Professionals such as designers and ML practitioners or even individuals have stake in recording and understanding how users interact with their phones:

  1. The ML Practitioner: This user is interested in using the data to train machine learning models that can predict user behavior and improve the performance of mobile applications. They can access large-scale datasets, filter and search for specific interactions, and export data for training models.

  2. The Researcher: This user is interested in analyzing the data to gain insights into user behavior and inform design decisions. They can run small-scale studies by creating cohorts of users, filtering and searching for specific interactions, and exporting data for further analysis.

  3. The Individual: This user is interested in automating their personal interactions and creating custom automations. They can upload their own flows of interactions, annotate them with labels and descriptions, and export them for use in automation tools.

Project Overview

From the start of the project, I worked on:

App Development

This was the first and original basis of the project. We wanted to novely record user interaction data without required specialized devices or lab instrumentation.

Think about how you send reels to your friends on Instagram. You probably scroll for a bit, find a interesting/funny reel, and then send it to your friends. Maybe they'll read it and you guys will message a bit.

This is a very common interaction, but it's not something that would be easily captured in a normal study. In lab setting, you would either have sockpuppet accounts that don't have real friends or you'd have users be forced to trust the researchers with their real accounts, which is a big ask. It just doesn't feel the same.

We want to build something that captures organic interactions in the wild.

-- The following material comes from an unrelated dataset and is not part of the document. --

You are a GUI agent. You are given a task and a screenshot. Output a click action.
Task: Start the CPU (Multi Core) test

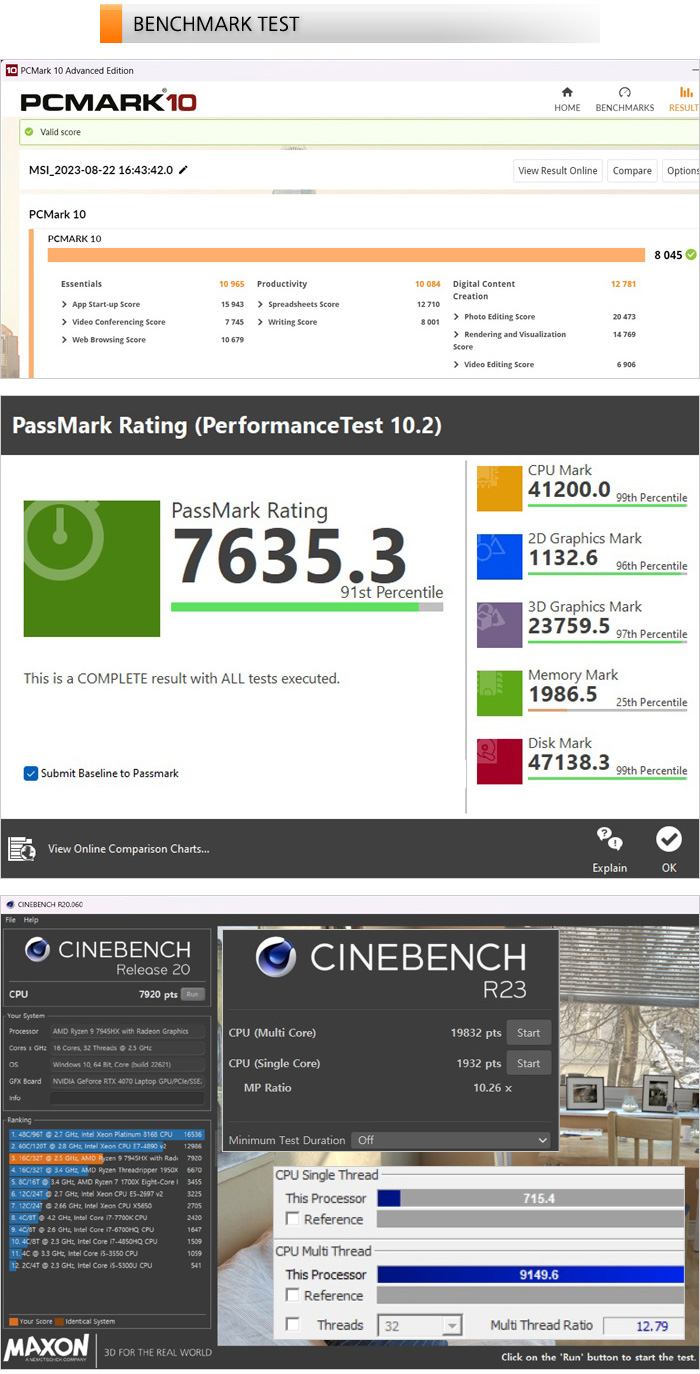[x=528, y=1033]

To record granular data while maintaing natural interactions, we wrote an Android app in Kotlin that tapped into the Android AccessibilityService to listen for touch events and capture screenshots and UI hierarchy dumps. This allowed us to capture not only the raw touch data, but also the context in which the touch occurred without requiring any special instrumentation or custom devices.

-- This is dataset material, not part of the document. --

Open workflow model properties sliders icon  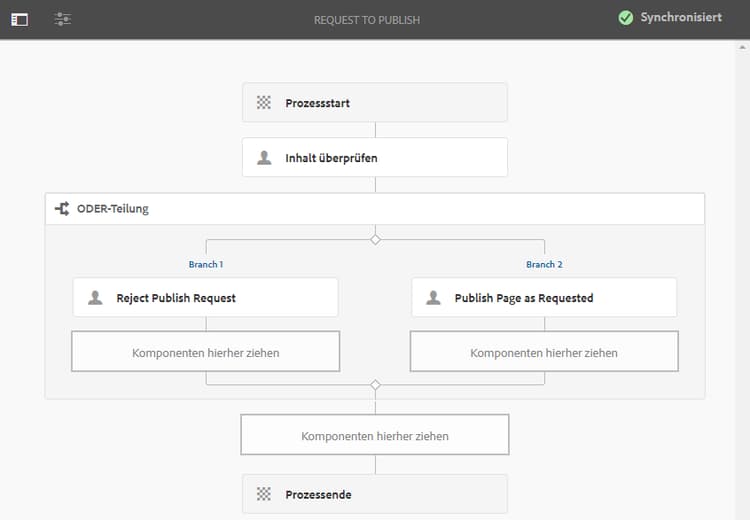click(63, 19)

My contributions to the app mainly focused around adapting the AccessbilityService for our needs, as well as building out the interfaces for data anonymization.

Web Platform

Originally, we wanted to build a simple web app to browse the data collected by the Android app. However, as the project evolved, we realized that there was demand for a more robust universal platform that could support data from multiple sources and provide more advanced features for data anonymization, annotation, and analysis. This led us to build a full-fledged web platform with primary support for both Android and iOS data, with the ability to support other data sources in the future.

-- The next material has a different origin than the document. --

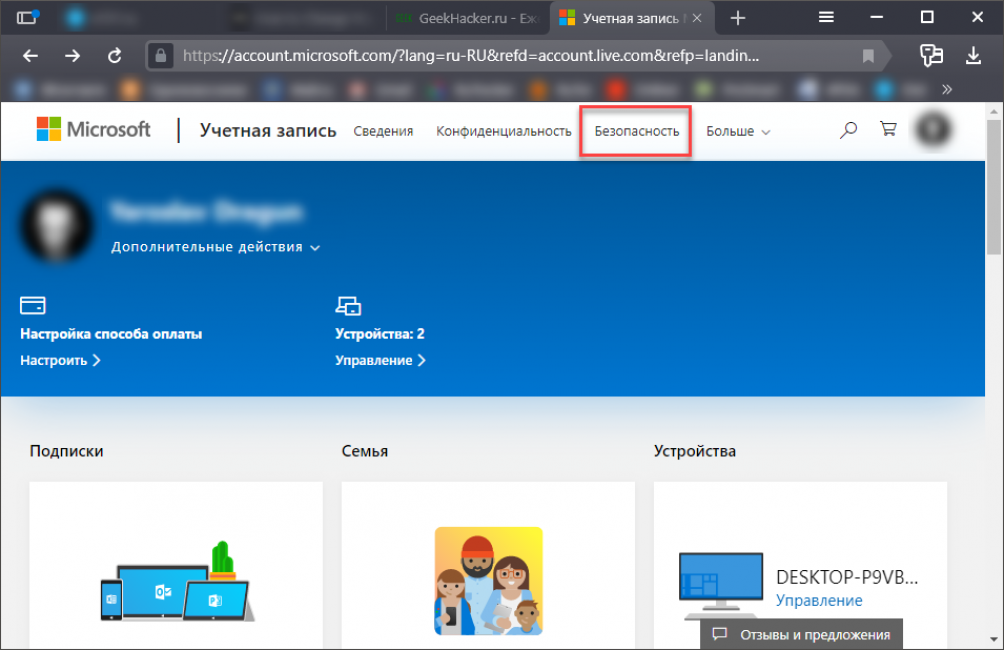Screen dimensions: 1004x650
Task: Open the search magnifier icon
Action: tap(848, 130)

We built the web platform using Next.js and TypeScript, with a focus on creating a user-friendly interface for two main personas:

  1. The Contributer: This user is responsible for uploading, anonymizing, and anontating their data on the platform. They can upload their recorded traces, redact sensitive information, annontate the screens with labels and action descriptions, and manage their account.

  2. The Viewer: This user is interested in browsing and searching the data on the platform. They can view screenshots and UI hierarchies, filter and search for specific interactions, and export data for further usage/analysis.

My contributions to the app mainly broadly covered both personas and tasks.

Screenshot of Interaction Mining project

Contributer Interfaces

I led a team who designed, implemented, and interated on UI for data upload, anonymization, and annotation. This included building a frame splitting interface for screen recordings, a robust but easy-to-use and refined interfaces for redacting sensitive information from screens, and interfaces for annotating screens with touch interactions, labels, and descriptions. I also collaboratively implemented user account management features, such as registration, login, and data management.

Viewer Interfaces

I designed and implemented the interfaces for browsing and searching the data on the platform, with a focus on providing a user-friendly experience for both ML practitioners and researchers. This included features such as filtering and searching for specific interactions, viewing screenshots and UI hierarchies, and data export functionality.

Deployment & Cloud Infrastructure

Screenshot of Interaction Mining project

Even as a research project, Interaction Mining required a robust and scalable cloud infrastructure to support data storage, processing, and serving the actual web platform. I co-led the design and implementation of the cloud infrastructure, which was built on top of AWS services such as S3 and MongoDB for trace data and app-level/metadata storage, Lambda and Elemental for serverless media processing, and Amplify for hosting the web platform.

In addition to the core infrastructure, we also implemented features such as CI/CD pipelines via GitHub and monitoring/observability tools including Cloudflare, Google Analytics, and Amazon CloudWatch.

TL;DR

I built a platform for capturing, anonymizing, annotating, and viewing real mobile interaction data. This included an Android app for data collection, a Next.js web platform for data management and browsing, and a robust cloud infrastructure to support the entire system.

It was a large, intriguing project to work on, and I'm excited to see how it can be used to inform the automation and design of user interface experiences in the future!